Selected text>
++++++++
Recently, Centre for Christian Studies had a Covenanting Service for Alan Lai and Alcris Limongi, as they joined CCS staff as Principal and Program Staff, respectively. In December, Alan and Alcris met with me to discuss their new ministries with the Centre for Christian Studies.
Centre for Christian Studies describes itself as a “national theological school grounded in the tradition of diakonia” which “prepare(s) people for ministries in the United Church of Canada and the Anglican Church of Canada” and which “offer(s) lifelong learning for anyone who wants to deepen their faith-in-action. Students at the Centre are educated for “justice, compassion and transformation.”
CCS facilitates a variety of educational programs and courses. The school is the only one of its kind in the United Church of Canada, focusing on the training of diaconal ministers and offering a diploma in diaconal ministries. Beyond the diaconal ministry program, CCS also offers “continuing studies” for casual students, as well as various certificate programs.
++++++++
Task description> Continue the article about the Centre for Christian Studies, picking up after its final sentence.

Stored entries>
++++++++
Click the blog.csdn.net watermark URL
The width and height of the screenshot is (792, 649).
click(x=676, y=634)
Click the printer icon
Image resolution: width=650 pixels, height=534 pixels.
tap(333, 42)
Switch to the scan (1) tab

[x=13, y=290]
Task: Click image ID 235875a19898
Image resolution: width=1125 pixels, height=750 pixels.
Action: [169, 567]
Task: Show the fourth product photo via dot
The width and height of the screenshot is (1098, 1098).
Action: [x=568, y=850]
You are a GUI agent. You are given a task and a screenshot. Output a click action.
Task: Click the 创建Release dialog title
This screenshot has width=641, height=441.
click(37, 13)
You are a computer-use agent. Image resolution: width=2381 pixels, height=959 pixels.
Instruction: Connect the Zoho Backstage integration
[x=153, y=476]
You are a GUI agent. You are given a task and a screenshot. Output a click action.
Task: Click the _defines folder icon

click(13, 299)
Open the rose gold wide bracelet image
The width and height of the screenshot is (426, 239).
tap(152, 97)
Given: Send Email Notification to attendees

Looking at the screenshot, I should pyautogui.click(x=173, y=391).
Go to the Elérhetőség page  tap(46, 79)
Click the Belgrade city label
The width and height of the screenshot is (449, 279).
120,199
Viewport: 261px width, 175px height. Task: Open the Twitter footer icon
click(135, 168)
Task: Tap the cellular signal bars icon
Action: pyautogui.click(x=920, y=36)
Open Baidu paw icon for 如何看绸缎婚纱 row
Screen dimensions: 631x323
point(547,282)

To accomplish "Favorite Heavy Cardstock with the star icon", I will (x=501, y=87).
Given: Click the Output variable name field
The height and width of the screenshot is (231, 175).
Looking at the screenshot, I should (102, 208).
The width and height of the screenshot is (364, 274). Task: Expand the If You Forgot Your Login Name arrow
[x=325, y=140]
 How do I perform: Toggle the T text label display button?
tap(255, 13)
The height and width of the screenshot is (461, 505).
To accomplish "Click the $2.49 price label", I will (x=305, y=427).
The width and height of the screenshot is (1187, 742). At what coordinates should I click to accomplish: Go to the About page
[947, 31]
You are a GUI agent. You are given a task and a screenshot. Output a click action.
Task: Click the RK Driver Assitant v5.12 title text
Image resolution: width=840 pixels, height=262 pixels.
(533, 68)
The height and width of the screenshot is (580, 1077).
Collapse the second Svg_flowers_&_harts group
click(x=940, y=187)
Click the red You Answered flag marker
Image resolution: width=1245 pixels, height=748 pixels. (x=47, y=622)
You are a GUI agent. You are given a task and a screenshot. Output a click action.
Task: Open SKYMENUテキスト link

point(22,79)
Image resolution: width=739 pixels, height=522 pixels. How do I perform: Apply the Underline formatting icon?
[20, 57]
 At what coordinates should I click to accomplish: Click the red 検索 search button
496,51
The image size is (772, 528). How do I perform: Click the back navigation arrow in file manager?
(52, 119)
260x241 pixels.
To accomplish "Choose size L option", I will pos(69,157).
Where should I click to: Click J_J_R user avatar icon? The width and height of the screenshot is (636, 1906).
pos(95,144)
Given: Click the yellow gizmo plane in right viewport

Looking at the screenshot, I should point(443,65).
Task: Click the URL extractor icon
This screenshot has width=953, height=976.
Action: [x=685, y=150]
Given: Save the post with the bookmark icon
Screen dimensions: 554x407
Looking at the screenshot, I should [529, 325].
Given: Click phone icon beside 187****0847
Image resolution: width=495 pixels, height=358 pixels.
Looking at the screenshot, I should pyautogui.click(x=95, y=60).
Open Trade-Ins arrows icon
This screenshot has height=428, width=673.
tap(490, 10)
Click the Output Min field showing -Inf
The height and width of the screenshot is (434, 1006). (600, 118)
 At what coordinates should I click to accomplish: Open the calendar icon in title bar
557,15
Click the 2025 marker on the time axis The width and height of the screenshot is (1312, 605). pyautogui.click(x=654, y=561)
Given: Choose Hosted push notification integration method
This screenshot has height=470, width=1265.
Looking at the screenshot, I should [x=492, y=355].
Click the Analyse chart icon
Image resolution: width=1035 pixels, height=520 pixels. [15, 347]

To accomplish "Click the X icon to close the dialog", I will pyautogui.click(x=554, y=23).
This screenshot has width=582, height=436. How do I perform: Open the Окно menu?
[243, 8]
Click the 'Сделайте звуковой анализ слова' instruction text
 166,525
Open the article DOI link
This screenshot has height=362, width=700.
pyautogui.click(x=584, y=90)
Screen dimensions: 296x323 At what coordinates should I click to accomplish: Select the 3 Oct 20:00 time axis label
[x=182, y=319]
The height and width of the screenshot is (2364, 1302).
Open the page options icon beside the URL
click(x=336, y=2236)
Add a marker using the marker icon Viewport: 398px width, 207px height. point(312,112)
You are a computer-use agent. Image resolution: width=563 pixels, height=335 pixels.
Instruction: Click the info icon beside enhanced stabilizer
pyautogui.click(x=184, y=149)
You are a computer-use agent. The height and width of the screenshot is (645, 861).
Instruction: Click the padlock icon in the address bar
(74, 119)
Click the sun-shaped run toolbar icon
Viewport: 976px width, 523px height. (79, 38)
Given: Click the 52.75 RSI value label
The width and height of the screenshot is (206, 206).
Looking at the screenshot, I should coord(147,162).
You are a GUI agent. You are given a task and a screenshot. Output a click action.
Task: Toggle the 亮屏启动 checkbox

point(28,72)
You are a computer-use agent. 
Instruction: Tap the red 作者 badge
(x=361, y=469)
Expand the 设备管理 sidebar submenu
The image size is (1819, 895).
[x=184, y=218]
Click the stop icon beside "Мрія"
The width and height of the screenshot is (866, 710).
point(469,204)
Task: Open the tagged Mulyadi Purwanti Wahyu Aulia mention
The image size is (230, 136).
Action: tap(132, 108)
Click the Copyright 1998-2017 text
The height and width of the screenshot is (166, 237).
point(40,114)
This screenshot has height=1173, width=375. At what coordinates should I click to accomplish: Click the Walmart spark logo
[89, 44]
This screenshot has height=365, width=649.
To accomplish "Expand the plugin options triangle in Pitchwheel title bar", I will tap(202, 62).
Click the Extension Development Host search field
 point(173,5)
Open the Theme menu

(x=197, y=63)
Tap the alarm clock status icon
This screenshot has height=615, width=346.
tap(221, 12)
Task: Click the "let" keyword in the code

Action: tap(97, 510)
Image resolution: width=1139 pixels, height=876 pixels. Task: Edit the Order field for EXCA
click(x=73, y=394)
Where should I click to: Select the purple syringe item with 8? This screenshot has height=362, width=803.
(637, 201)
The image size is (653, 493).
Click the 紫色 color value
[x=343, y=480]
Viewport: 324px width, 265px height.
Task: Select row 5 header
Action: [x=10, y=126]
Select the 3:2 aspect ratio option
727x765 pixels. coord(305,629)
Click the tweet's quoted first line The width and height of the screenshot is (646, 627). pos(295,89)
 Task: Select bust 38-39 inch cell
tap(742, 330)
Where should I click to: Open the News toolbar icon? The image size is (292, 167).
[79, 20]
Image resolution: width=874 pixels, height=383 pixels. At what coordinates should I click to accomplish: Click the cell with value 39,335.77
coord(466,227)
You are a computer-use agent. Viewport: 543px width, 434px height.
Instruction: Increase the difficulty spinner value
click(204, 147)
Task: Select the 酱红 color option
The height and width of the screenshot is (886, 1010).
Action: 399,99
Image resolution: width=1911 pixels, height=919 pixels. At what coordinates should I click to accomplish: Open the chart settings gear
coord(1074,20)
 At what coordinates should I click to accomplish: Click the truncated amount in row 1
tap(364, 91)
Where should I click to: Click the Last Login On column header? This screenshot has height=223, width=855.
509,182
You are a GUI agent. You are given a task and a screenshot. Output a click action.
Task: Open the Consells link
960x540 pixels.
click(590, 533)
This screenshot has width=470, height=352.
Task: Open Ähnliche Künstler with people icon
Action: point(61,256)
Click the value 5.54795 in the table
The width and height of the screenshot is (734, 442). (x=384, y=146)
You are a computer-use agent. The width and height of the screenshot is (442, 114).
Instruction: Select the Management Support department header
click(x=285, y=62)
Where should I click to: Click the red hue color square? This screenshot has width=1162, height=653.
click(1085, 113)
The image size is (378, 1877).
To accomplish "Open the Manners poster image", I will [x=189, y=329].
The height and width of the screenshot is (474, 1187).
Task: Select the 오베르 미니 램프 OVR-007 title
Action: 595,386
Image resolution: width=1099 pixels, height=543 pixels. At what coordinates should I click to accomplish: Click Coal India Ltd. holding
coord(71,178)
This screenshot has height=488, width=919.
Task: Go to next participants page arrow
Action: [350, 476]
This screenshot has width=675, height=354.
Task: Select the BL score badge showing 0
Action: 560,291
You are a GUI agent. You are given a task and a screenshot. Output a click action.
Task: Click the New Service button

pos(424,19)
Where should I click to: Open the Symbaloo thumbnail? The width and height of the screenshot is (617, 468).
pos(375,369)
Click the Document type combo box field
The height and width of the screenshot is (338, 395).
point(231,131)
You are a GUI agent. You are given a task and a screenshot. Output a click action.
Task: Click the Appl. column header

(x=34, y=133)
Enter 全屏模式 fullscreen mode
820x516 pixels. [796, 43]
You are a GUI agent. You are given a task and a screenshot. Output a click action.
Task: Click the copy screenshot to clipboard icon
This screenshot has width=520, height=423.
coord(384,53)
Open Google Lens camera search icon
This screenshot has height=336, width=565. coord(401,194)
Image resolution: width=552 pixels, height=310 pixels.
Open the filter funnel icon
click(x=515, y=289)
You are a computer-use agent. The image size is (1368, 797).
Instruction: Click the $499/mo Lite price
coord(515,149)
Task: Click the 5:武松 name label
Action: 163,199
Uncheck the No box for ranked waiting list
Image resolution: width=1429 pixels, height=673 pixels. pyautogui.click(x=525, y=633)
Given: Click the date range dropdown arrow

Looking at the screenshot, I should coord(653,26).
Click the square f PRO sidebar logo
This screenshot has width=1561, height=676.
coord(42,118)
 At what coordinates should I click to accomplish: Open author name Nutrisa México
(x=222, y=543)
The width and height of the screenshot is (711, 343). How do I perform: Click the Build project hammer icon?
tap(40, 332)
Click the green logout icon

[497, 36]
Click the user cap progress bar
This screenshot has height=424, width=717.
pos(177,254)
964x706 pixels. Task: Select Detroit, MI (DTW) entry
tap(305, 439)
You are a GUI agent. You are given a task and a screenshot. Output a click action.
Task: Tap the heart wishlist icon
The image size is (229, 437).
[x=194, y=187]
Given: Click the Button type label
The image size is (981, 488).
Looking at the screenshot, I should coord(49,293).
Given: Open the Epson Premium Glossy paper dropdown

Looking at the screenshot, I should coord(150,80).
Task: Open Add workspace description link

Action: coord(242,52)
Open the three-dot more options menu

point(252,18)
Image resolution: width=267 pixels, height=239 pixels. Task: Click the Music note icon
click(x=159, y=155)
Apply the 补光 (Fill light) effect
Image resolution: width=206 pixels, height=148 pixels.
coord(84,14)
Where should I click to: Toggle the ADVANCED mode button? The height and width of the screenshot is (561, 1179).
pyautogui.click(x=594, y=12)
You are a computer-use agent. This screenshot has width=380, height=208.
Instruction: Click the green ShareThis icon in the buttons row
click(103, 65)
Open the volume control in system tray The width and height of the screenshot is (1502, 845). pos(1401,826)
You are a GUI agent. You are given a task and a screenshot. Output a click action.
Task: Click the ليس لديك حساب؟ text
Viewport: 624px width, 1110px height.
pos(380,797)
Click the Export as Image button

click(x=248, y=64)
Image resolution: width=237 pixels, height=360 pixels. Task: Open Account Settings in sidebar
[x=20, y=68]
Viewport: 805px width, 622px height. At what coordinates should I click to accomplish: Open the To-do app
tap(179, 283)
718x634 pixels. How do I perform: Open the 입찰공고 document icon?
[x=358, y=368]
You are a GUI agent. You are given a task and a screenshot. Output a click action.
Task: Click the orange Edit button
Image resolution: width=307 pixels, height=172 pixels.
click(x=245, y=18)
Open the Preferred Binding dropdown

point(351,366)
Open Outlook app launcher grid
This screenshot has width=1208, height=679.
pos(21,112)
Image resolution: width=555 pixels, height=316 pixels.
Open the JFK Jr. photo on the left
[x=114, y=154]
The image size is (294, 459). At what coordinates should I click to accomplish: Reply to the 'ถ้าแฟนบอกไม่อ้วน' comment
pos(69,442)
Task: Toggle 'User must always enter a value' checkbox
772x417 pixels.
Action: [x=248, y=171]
++++++++
Output of the task>
The Centre offers “Learning on Purpose” (LoP), a 2-week introduction to “learning in community, self-awareness, group skills, conflict, making change, and approaches to theology, scripture, pastoral care, education, worship, and social justice.” The program is particularly geared towards helping discern calls to ministry. Additionally, CCS hosts various “Learning Circles,” “6-day in-person intensives (or 8-10 week online courses), exploring various themes in ministry and faith-based leadership and action.”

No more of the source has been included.